> _Exercise directions_
Reproduce word for word only the lines starting with the line that contains "Viewport: 1913px width, 907px height." and going on through the line that contains "pyautogui.click(x=106, y=406)", both included. Leave the pictures out.

> _Information provided_
^^^^

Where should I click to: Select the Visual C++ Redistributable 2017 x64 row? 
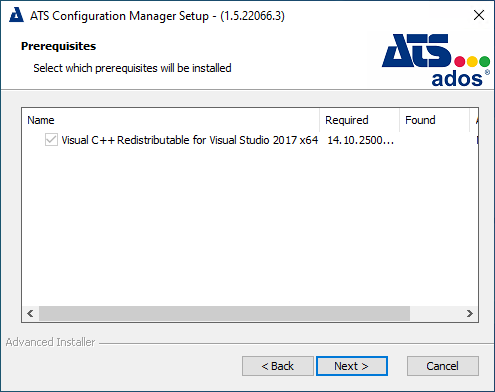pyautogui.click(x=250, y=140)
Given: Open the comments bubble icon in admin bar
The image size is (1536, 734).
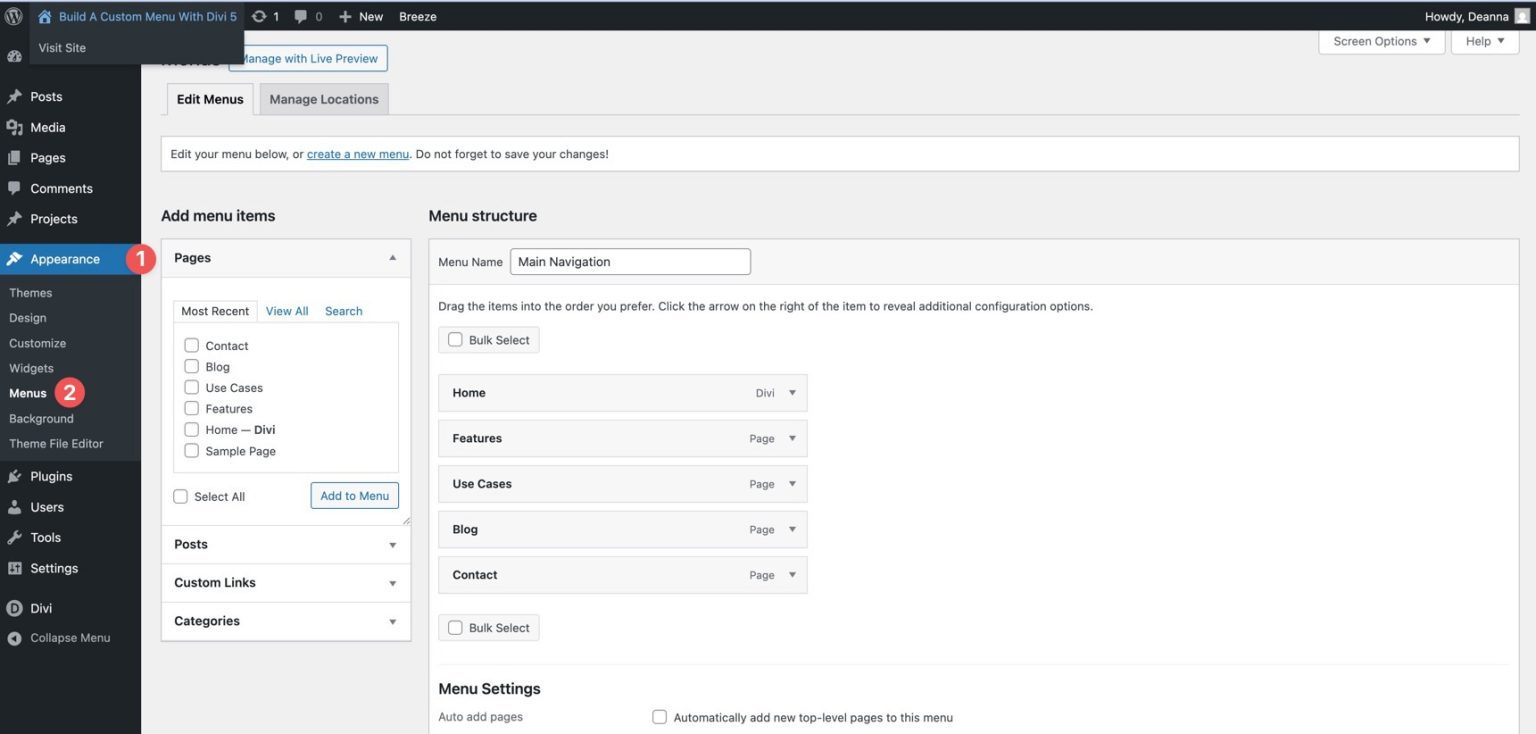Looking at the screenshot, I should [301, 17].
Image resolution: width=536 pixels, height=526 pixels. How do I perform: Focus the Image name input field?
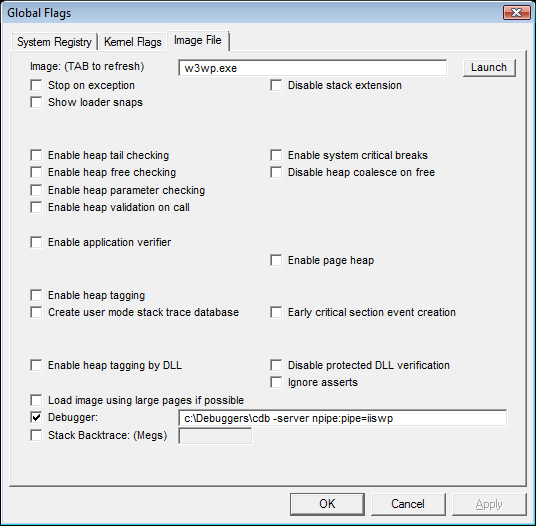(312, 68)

^^^^

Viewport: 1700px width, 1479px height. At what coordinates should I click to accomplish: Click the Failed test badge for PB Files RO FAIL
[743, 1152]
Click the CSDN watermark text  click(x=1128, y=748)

^^^^

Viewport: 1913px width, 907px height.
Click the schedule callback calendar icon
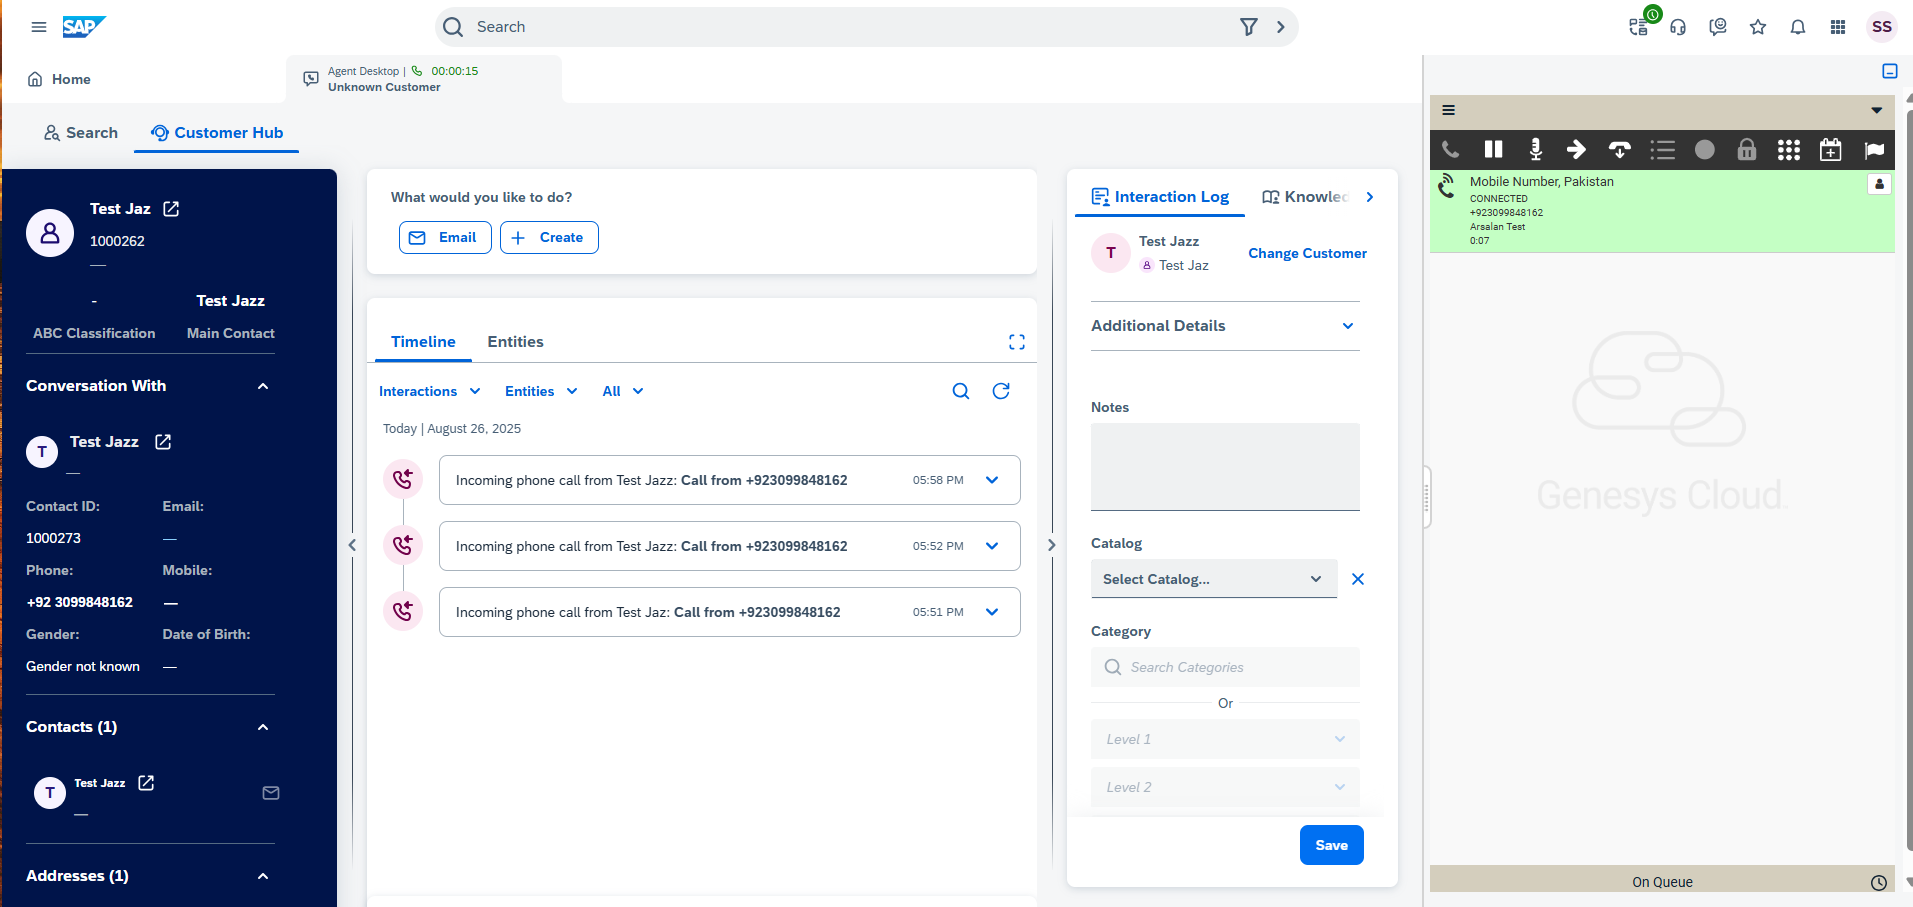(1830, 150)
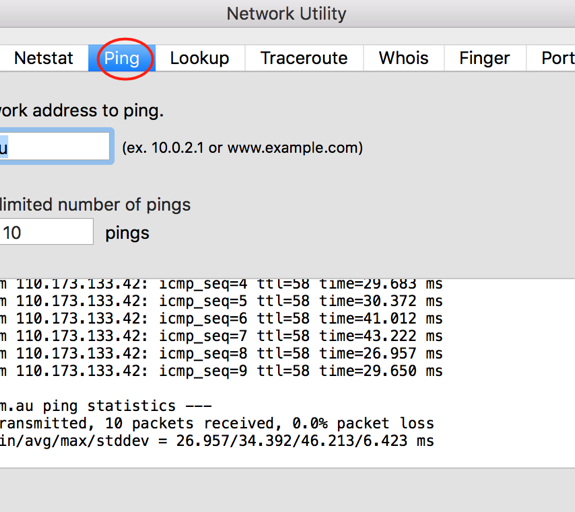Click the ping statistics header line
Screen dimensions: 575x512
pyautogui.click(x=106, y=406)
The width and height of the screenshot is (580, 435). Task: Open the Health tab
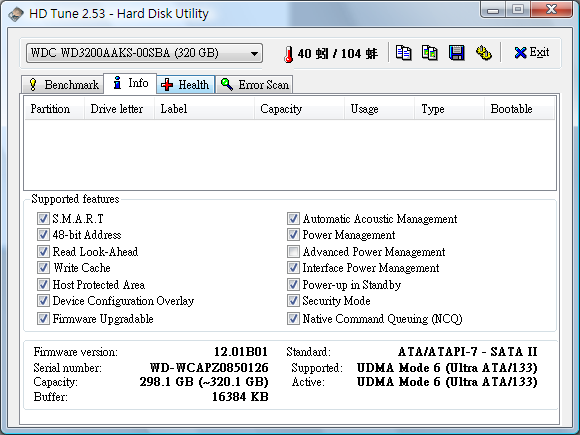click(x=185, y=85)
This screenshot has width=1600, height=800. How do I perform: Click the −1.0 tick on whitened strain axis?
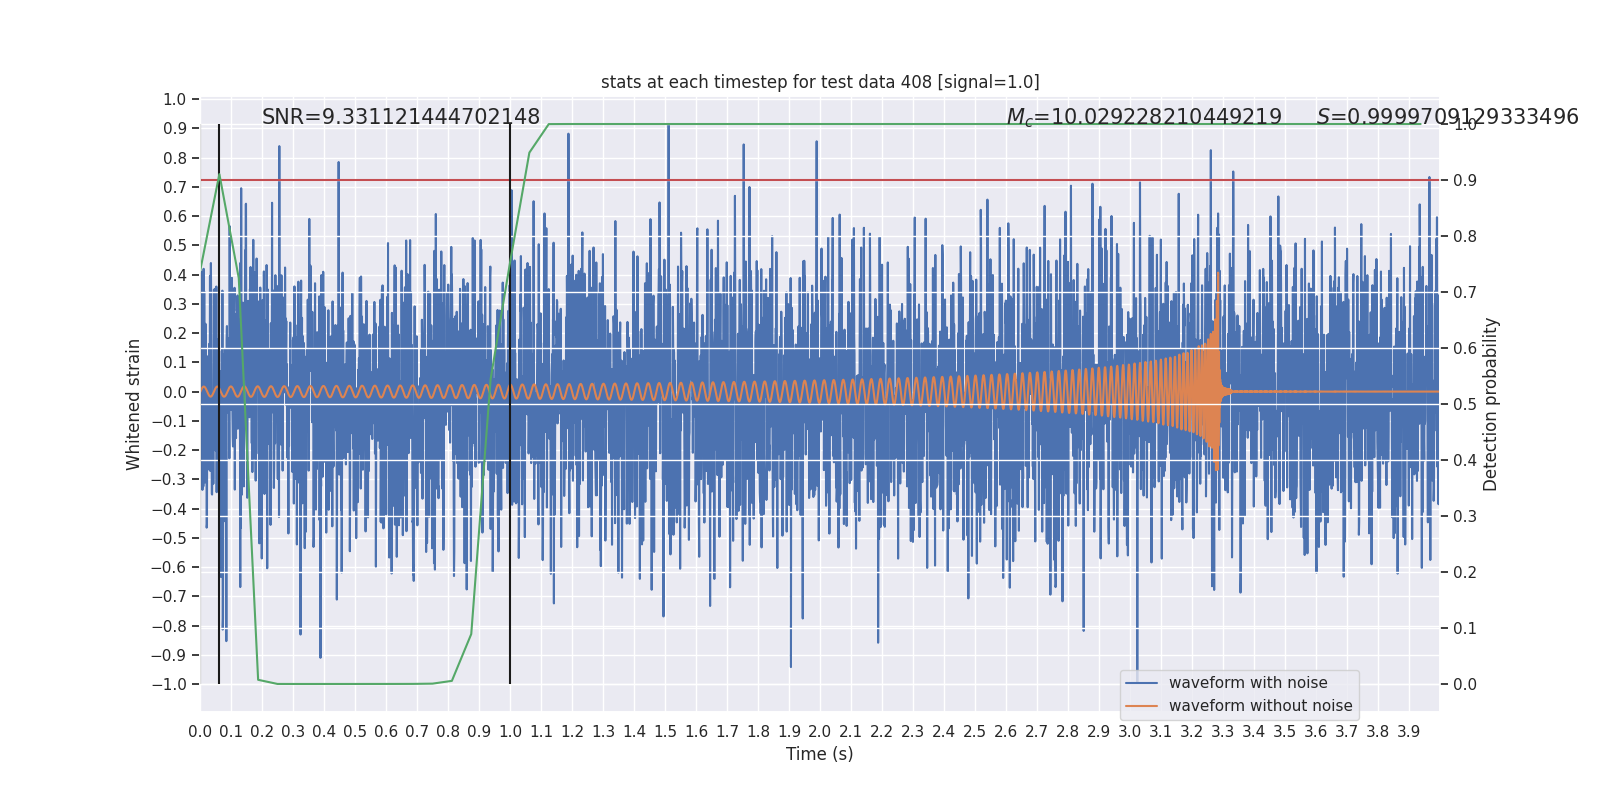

^^^^

> _Output below_
Viewport: 1913px width, 907px height.
Click the schedule callback calendar icon
(1830, 150)
Click the ping statistics header line
Screen dimensions: 575x512
pyautogui.click(x=106, y=406)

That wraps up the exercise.